The MDAY-D2 tumor of DBA/2 origin metastasizes widely and predictably in syngeneic DBA/2 mice, as well as in allogeneic athymic mice. BALB/c mice, which are H-2 compatible with MDAY-D2, reject the tumor based on non-H-2 histocompatibility antigens. This rejection corresponds directly with generation of a low-level, in vitro, cell-mediated cytotoxic response in ipsilateral peripheral lymph nodes and spleen. Production of cytotoxic antibody also occurs during tumor rejection. Previous work demonstrated the effectiveness of adoptively transferred, sensitized BALB/c lymphocytes in eliminating preexisting visceral metastases in BALB/c athymic mice.
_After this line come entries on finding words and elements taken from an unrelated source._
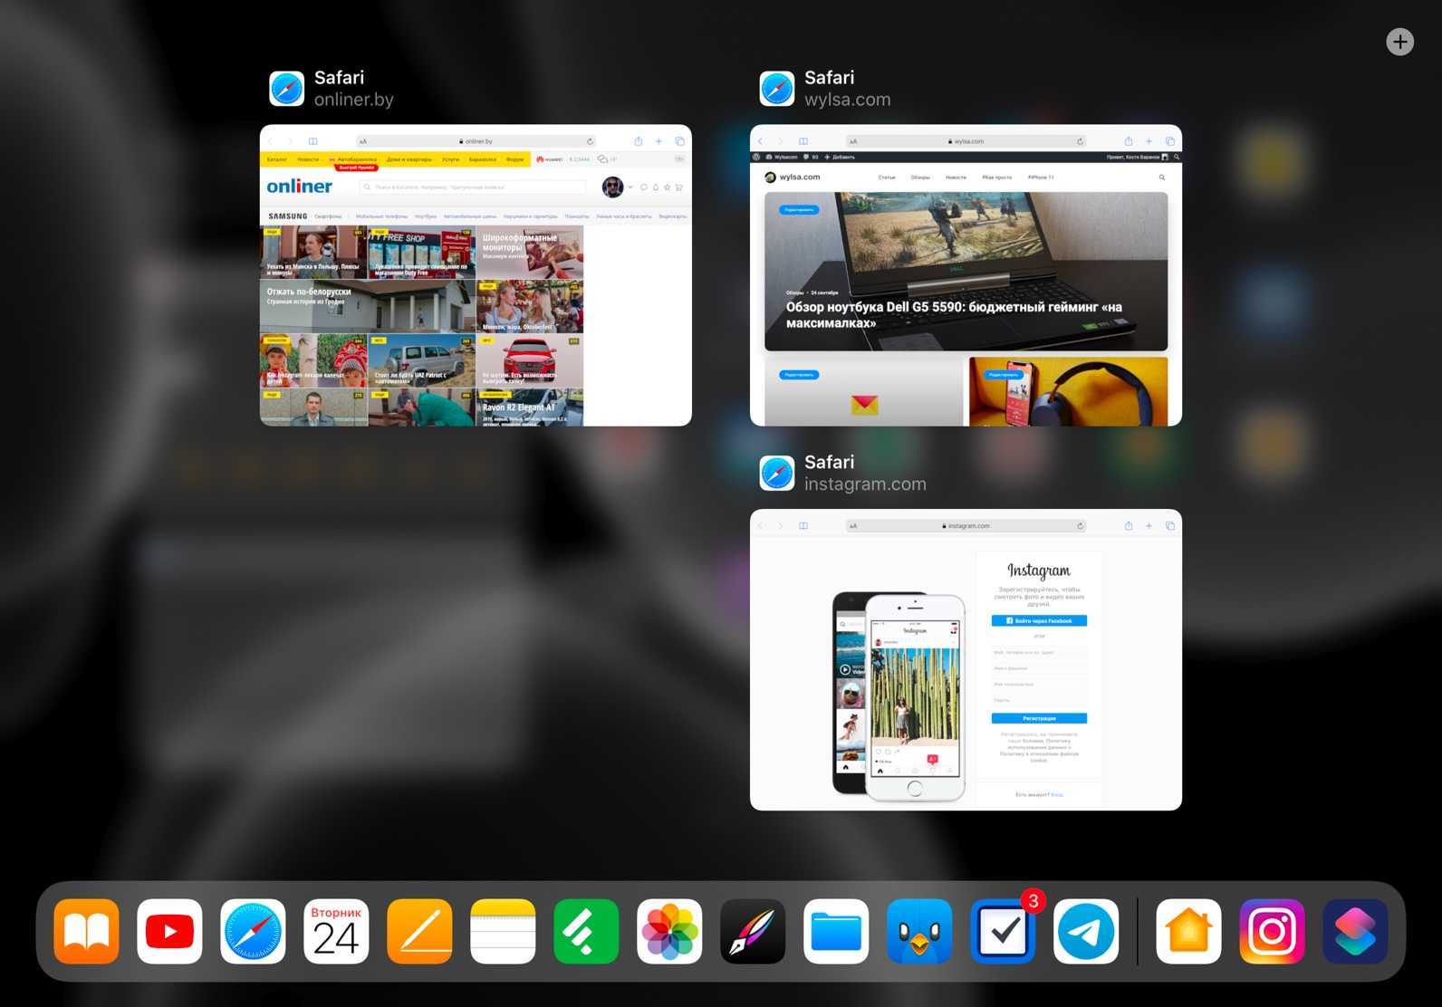The width and height of the screenshot is (1442, 1007).
Task: Open the Shortcuts app in the dock
Action: pos(1355,931)
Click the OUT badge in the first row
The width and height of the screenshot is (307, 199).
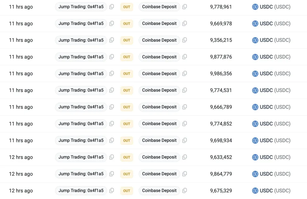[x=126, y=7]
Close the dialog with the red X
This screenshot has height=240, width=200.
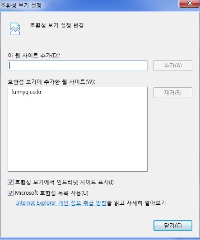190,3

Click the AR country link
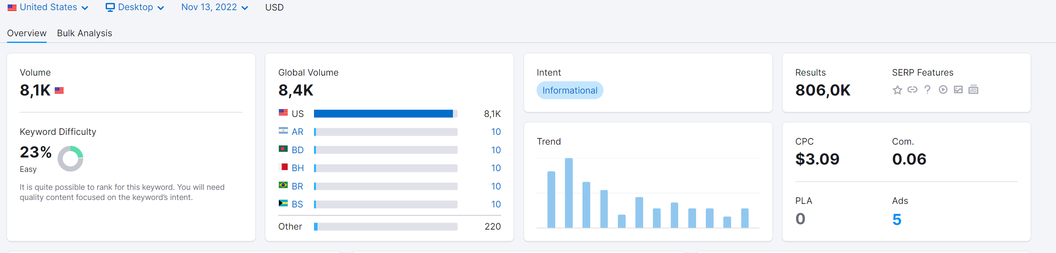pos(298,132)

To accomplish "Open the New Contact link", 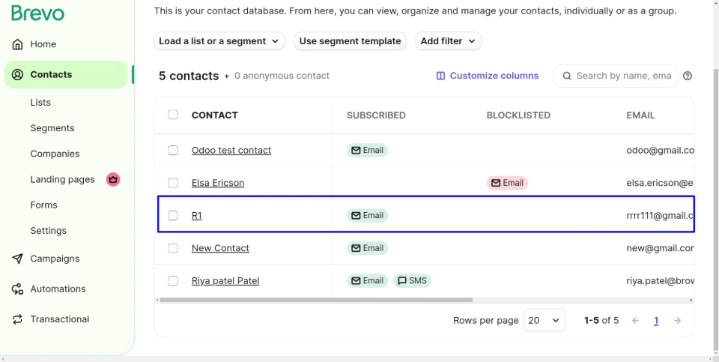I will pos(220,248).
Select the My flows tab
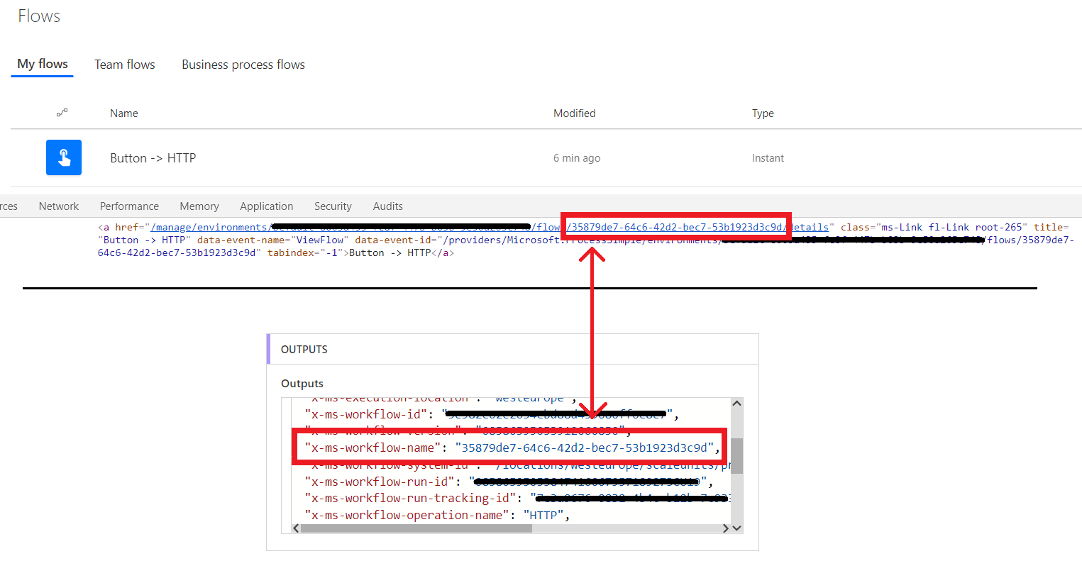This screenshot has height=561, width=1082. pos(41,64)
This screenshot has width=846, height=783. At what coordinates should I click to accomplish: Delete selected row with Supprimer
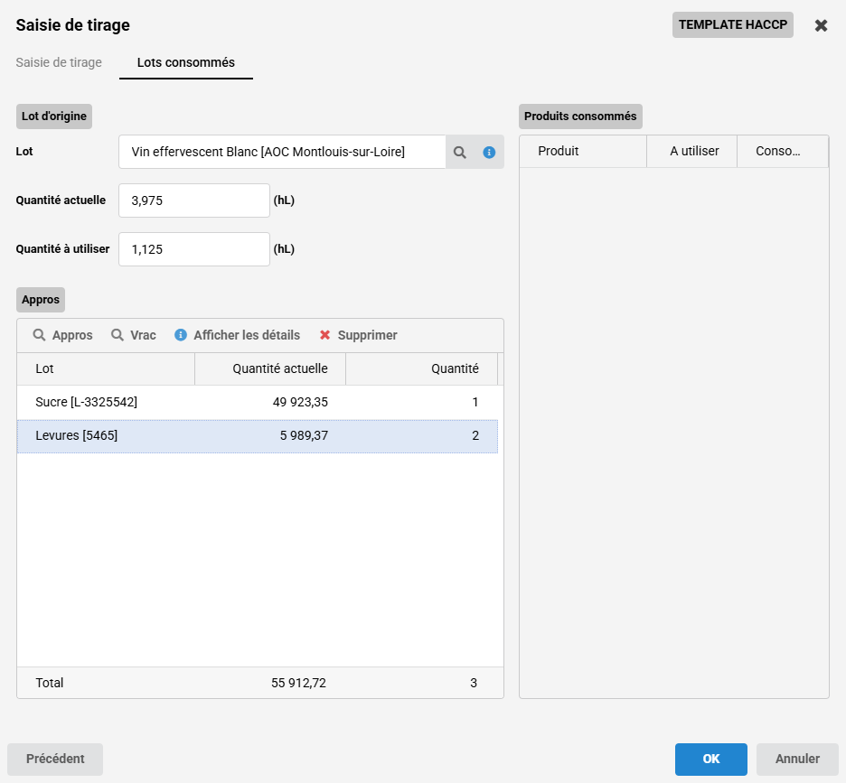coord(358,335)
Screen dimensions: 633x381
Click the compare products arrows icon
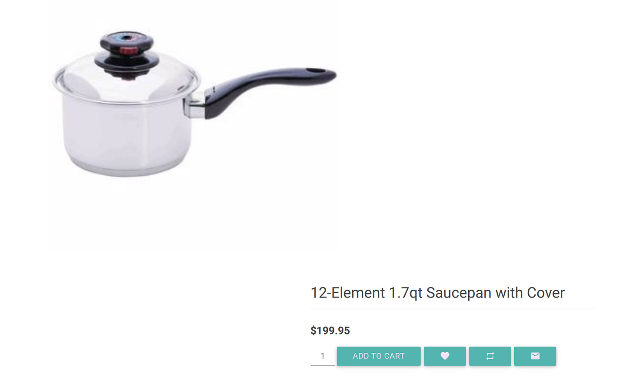(x=490, y=356)
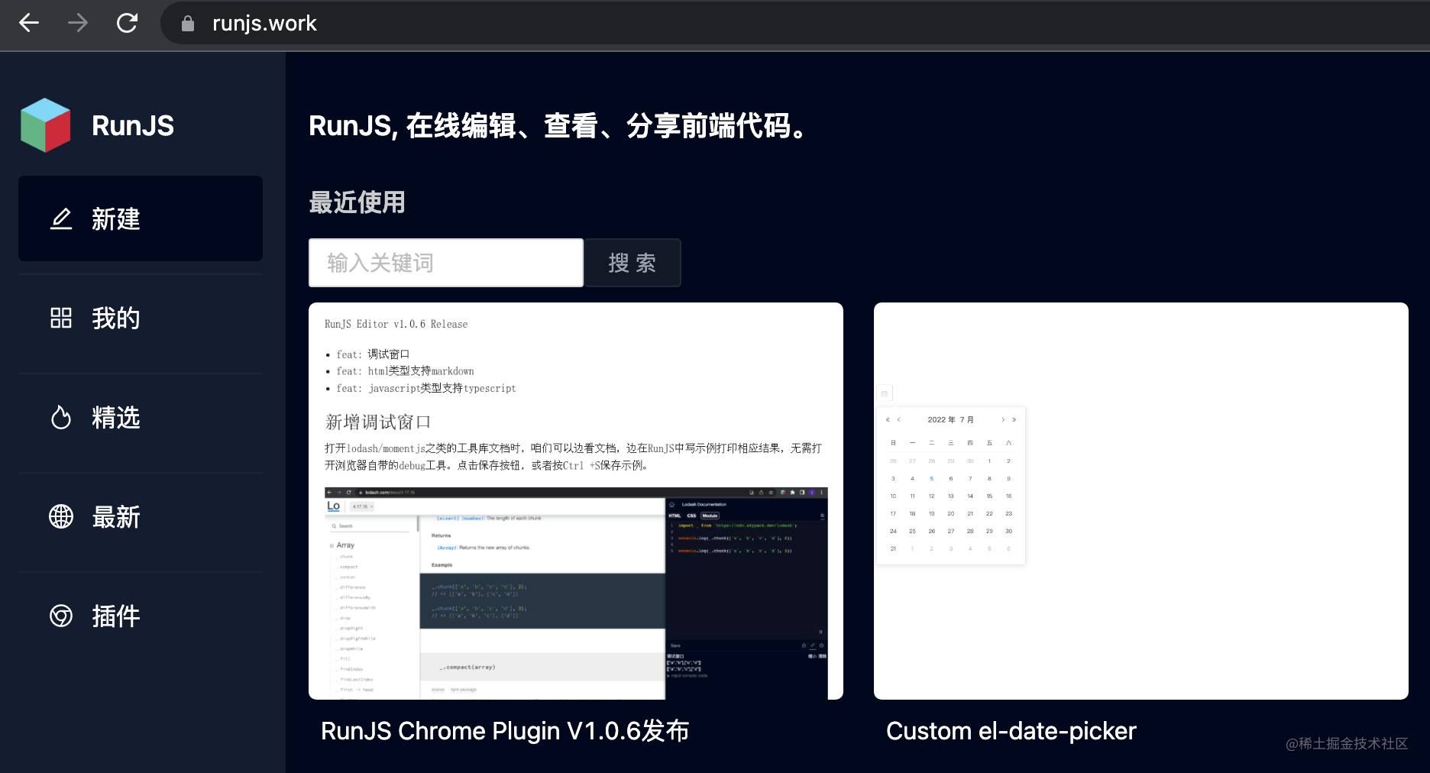1430x773 pixels.
Task: Open the Custom el-date-picker example
Action: [x=1010, y=731]
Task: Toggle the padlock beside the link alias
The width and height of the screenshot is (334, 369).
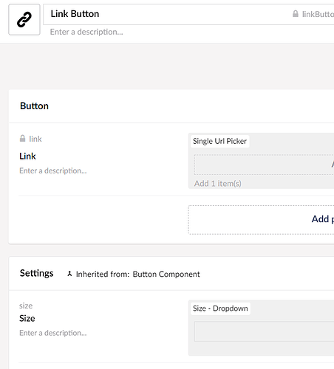Action: (x=22, y=139)
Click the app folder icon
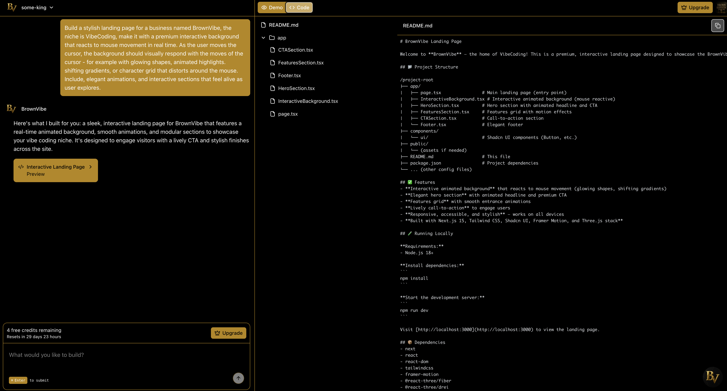Viewport: 727px width, 391px height. [272, 38]

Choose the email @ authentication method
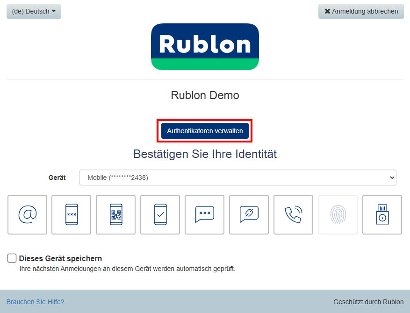pyautogui.click(x=28, y=214)
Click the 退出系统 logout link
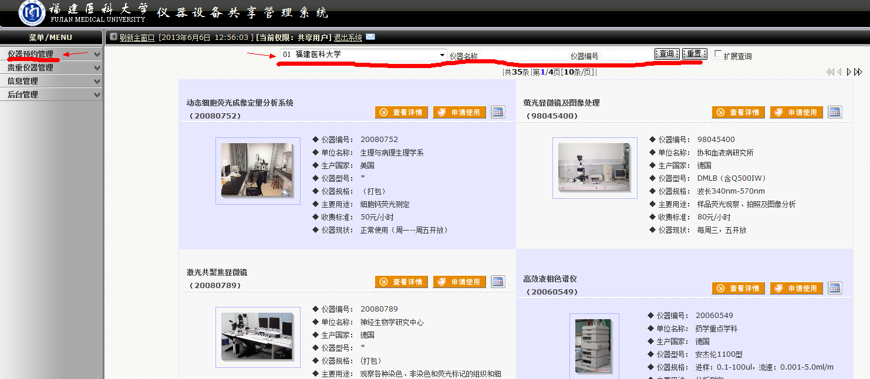The image size is (870, 379). pos(348,37)
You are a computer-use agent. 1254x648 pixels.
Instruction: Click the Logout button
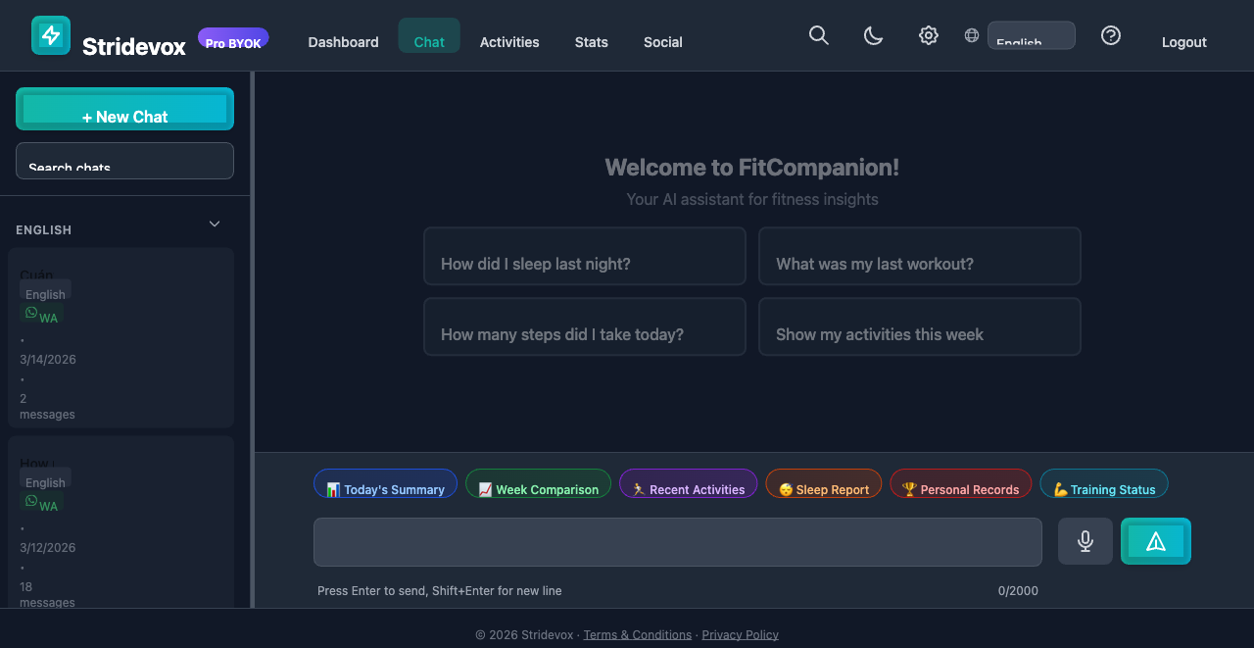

In this model the complete regression of H-2-compatible allografts in the form of preexisting metastases correlates directly with the ability of adoptively transferred cells to mediate low level, cell-mediated cytotoxicity in vitro. Graft rejection in vivo and cell-mediated cytotoxicity in vitro are mediated by T [thymus-derived] cells. Enriched sensitized B [bone marrow-derived] cells and anti-MDAY-D2 serum are incapable of mediating this graft rejection in vivo. Relatively weak in vitro cell-mediated cytotoxic responses should not be dismissed as biologically insignificant, for they may be indicative of considerable immune potential in vivo.